Several state universities are partnering on new efforts to keep talented Illinois high school seniors in the state for college — and combat declining enrollment at some campuses — most recently at a high-profile recruiting event for top students in southern Illinois.
The University of Illinois, Eastern Illinois University and Southern Illinois University co-sponsored the first “Salute to Illinois Scholars” on Tuesday at Mount Vernon’s Doubletree Hilton for more than 170 college-bound students from the region.
Students at the college fair connected with more than 100 admissions and academic staff from Eastern, the UI’s three campuses in Urbana-Champaign, Chicago and Springfield; and Southern’s campuses in Carbondale and Edwardsville.
All three university presidents also took part in a panel discussion with students from their schools to give future applicants a first-hand perspective on college life.
The fair drew students from 34 counties south of Interstate 70 and the Metro-East area who are “college ready,” with a B average or above and qualifying ACT score, officials said.
They were encouraged to apply to each of the six participating schools, which agreed to waive their application fees for those who attended.
The hope is to stem the migration of Illinois high school students to colleges in other states and, for the UI, improve its recruiting in southern Illinois.
Illinois is second only to New Jersey in the net number of students lost to colleges in other states, with 16,000, officials said. In 2015, 45 percent of college-bound high school graduates in Illinois enrolled out of state, up from 29 percent in 2002. UI President Tim Killeen said studies show that most college graduates stay in the state where they earn their degrees.
Going out of state is the right option for some students, but in other cases, families just don’t have enough information about the opportunities at Illinois public universities, said Barbara Wilson, executive vice president and VP for academic affairs for the UI system.
The fair was designed to counter the perception that “you need to go outside because things are bad here,” she said.
Both Eastern and Southern have also seen steep enrollment declines over the past few years, blamed mostly on the state’s budget crisis.
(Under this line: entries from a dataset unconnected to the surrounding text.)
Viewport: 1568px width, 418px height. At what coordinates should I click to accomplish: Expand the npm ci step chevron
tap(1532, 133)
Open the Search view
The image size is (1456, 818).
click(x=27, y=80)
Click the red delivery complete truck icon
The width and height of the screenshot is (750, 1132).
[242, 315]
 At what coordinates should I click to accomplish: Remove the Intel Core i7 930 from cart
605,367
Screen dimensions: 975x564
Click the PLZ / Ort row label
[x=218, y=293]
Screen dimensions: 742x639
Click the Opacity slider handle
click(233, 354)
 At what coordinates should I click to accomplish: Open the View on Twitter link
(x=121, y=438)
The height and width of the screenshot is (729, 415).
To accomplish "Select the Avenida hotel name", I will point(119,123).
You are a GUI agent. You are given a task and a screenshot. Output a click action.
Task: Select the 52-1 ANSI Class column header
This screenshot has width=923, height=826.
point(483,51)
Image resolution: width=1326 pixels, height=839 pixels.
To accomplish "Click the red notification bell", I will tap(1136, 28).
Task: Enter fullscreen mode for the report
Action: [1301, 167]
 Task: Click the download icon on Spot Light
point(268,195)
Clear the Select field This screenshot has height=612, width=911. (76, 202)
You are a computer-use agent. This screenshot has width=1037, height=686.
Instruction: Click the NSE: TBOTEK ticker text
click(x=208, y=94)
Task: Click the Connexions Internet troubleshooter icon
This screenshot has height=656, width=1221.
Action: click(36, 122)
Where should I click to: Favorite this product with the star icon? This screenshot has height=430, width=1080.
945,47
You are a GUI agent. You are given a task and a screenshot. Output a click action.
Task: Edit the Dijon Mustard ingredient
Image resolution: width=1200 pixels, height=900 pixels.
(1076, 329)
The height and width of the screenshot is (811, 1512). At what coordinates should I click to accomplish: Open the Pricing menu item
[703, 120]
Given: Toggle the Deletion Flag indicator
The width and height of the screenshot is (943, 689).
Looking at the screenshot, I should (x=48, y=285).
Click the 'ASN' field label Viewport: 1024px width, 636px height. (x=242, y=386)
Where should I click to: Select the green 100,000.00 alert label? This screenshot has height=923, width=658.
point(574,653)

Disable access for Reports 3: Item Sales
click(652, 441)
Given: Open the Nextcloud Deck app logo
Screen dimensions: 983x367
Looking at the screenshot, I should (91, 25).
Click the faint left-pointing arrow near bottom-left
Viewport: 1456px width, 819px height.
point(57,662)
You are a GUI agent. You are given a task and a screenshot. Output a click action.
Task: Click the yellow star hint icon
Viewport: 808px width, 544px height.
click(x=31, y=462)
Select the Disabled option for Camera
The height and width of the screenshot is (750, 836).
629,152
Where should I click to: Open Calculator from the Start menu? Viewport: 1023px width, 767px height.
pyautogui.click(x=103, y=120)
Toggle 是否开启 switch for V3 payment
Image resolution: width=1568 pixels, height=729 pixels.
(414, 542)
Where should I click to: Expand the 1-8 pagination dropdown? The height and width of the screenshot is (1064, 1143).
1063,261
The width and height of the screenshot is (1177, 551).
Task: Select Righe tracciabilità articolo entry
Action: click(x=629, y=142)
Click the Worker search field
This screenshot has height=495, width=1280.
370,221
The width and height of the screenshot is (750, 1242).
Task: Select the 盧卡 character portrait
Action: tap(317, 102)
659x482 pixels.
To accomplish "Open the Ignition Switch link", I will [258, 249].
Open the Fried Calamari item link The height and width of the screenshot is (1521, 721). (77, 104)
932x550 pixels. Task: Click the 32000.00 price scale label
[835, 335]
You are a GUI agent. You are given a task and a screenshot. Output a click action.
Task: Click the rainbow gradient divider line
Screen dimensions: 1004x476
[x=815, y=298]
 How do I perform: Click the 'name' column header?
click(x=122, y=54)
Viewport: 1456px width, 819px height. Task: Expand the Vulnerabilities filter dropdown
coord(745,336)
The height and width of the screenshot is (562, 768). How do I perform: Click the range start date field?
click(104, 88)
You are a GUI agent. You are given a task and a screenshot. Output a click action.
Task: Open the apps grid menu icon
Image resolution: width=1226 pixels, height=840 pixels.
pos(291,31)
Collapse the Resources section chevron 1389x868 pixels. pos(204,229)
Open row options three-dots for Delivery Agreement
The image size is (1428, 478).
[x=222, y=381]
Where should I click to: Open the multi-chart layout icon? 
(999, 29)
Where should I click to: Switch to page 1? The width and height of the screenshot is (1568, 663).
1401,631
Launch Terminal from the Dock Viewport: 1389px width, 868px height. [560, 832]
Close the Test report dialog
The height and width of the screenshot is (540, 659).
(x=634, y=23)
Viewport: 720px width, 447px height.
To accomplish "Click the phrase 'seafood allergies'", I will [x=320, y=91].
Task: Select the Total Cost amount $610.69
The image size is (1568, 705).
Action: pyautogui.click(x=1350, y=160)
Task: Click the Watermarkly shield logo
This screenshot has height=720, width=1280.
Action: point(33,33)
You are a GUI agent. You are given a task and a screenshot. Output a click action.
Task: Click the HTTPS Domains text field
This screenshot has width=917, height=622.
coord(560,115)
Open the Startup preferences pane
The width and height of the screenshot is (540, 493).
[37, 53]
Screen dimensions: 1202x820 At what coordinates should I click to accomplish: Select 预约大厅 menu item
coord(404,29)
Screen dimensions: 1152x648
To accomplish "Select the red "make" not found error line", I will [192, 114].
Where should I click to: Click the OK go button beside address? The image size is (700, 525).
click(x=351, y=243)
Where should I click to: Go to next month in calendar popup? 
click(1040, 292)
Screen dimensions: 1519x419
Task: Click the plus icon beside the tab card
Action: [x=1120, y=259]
Southern’s fall enrollment is down 8.96 percent from 2016, to 14,554 students. At Eastern, enrollment dropped 5 percent to 7,030 students, though it was the smallest decline in six years.
The UI system’s enrollment grew by nearly 3 percent this year, including a 2.4 percent increase in undergraduates from Illinois, and the Urbana campus hit a new record high. But the UI Springfield’s enrollment fell.
And while 80 percent of the UI system’s students are from Illinois, the number of in-state freshmen dropped slightly at the Urbana campus, even though it admitted 400 more Illinois applicants than last year.
Killeen said the southern Illinois event is important for the UI because the region includes several counties with relatively low student enrollment at the university’s three campuses.
“Our goal is to enhance our outreach to the southern part of the state,” Wilson said.
Twelve counties south of Interstate 70, and nine more in western or northwestern Illinois, sent no freshmen to the Urbana campus this year. A sizable majority of the freshman class — more than 4,400 students — hail from Chicago or its suburbs.
Wilson said there are only two counties with no undergraduates at the UI, but “we don’t get the applications we might like.” She’s hoping to see an uptick after this year’s event in Mount Vernon, and the UI plans to repeat it next year, perhaps in a different southern Illinois city.
The UI has long hosted a similar event in Chicago every year for all three of its campuses, but wasn’t “embracing southern Illinois the way we needed to,” Wilson said.
The UI invited other schools that recruit from the region to co-sponsor the fair so they could work in partnership rather than compete, she said. At the college fair, students were able to talk to six campuses of “different sizes, different focus areas,” she said.
Killeen said he wants to strengthen connections with the state’s brightest students and its “best-in-class” universities.